Data section
◇ ◇ ◇ ◇

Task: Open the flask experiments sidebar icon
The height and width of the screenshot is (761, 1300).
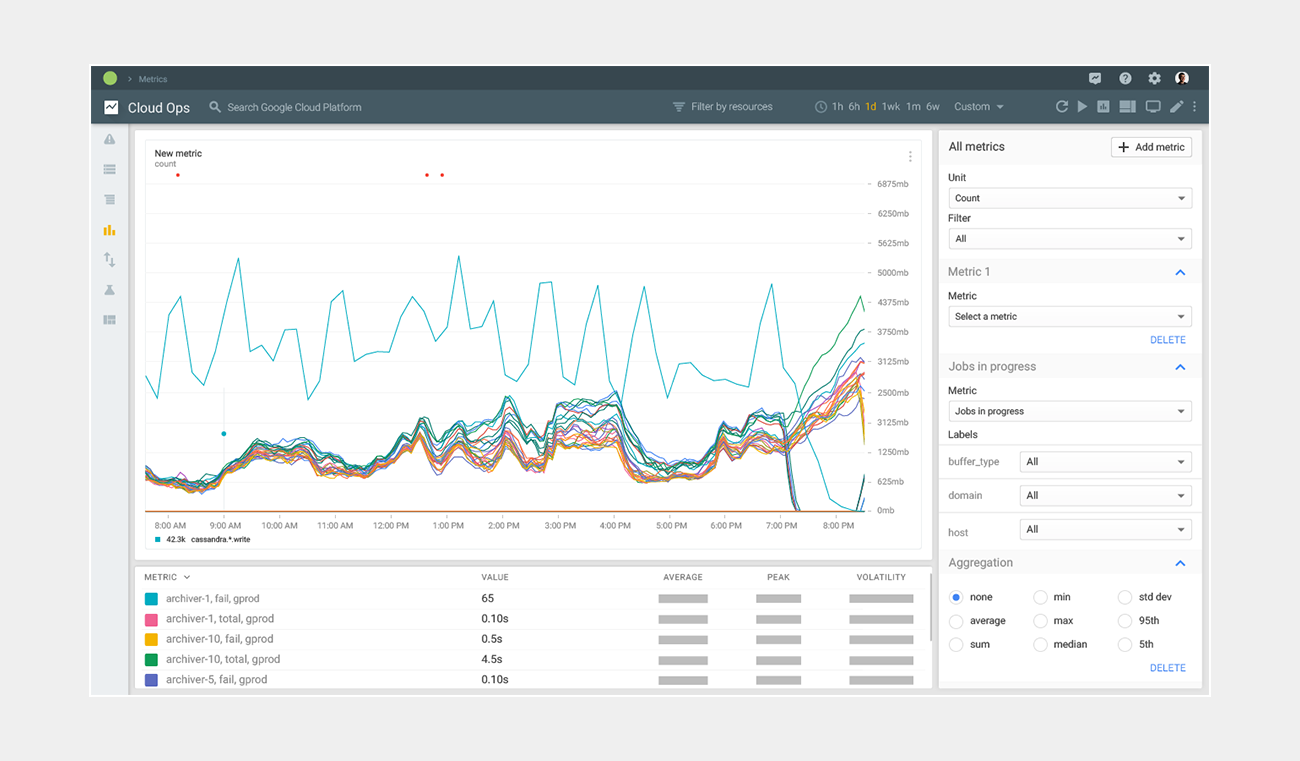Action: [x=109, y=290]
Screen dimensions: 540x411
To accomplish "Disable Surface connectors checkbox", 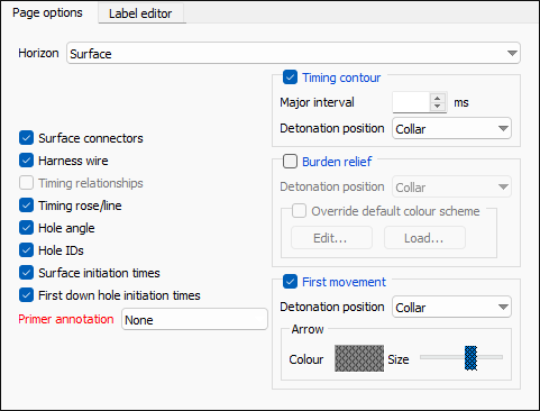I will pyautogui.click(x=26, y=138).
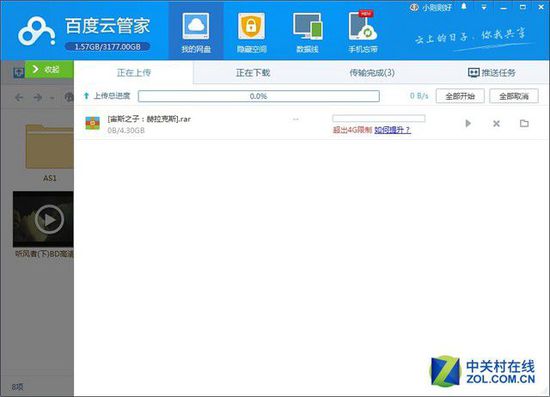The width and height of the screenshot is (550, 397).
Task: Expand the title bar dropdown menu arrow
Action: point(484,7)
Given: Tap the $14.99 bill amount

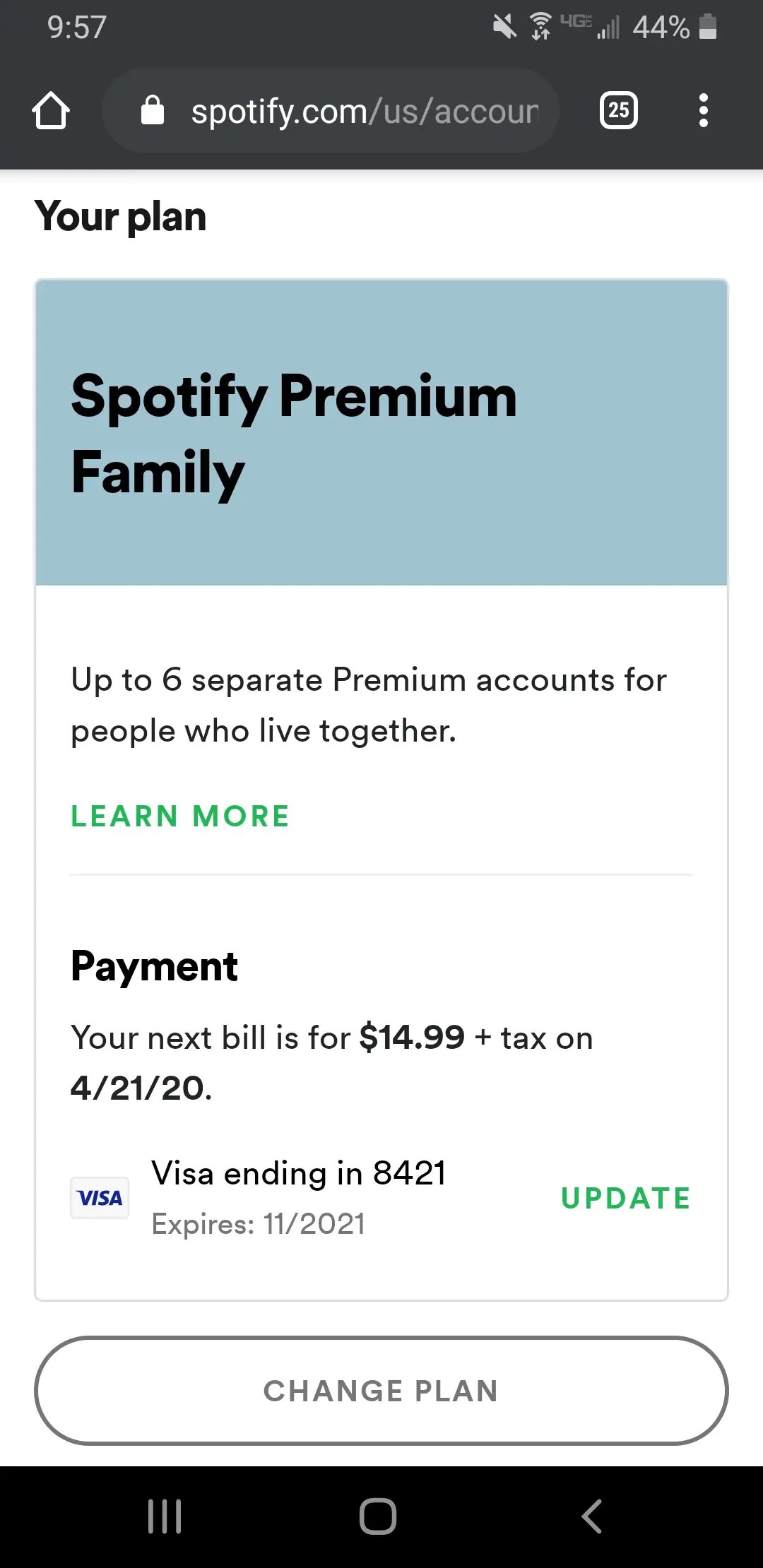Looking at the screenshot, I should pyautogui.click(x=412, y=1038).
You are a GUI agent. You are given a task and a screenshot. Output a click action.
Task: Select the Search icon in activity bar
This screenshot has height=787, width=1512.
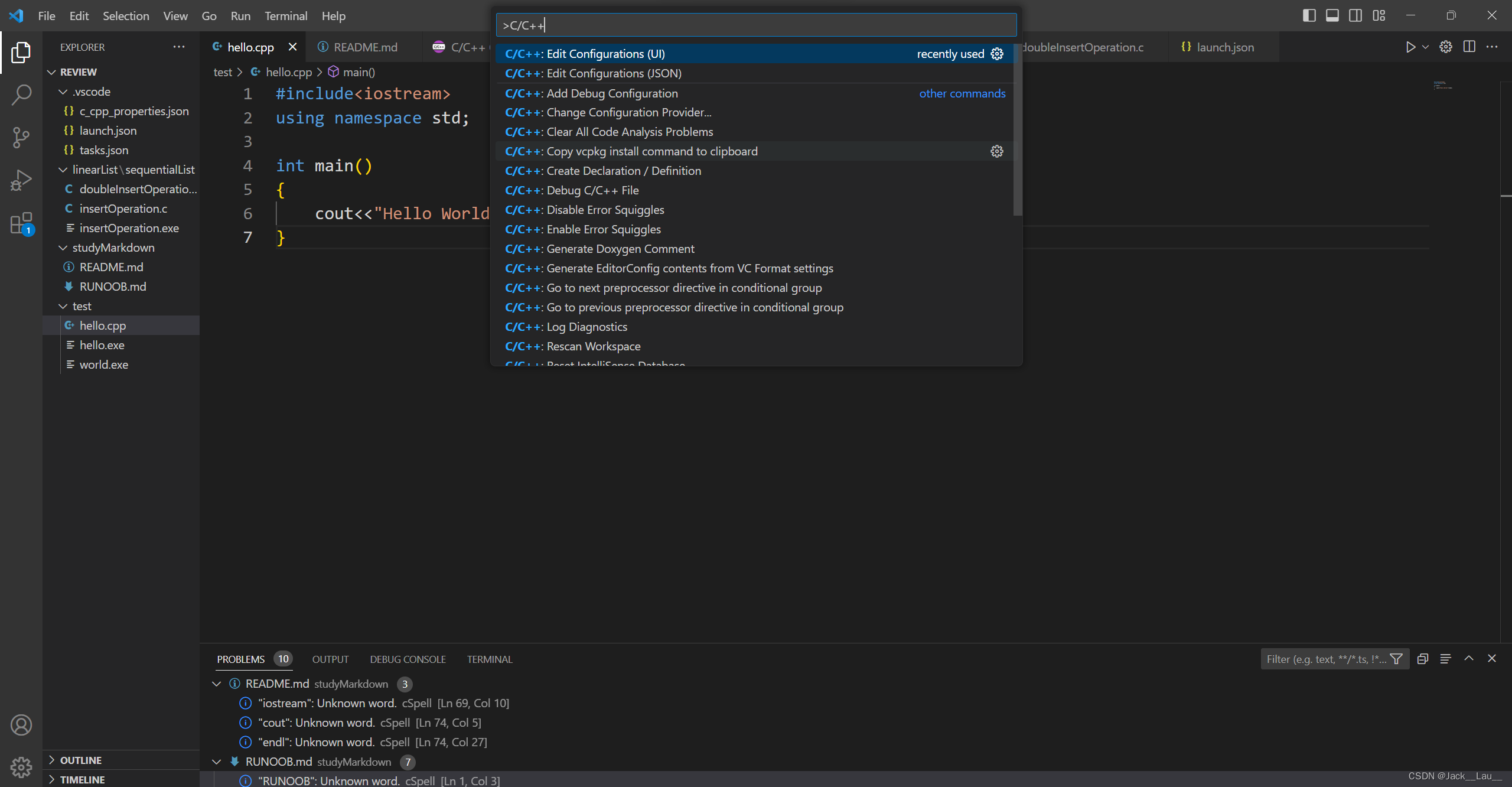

◇ ◇ ◇ ◇

What the task requires
Give again, word for word, the line that contains "Task: Select the Search icon in activity bar" and every line after it through the end of the entries; omit the pictures.

Response to the task
Task: Select the Search icon in activity bar
This screenshot has height=787, width=1512.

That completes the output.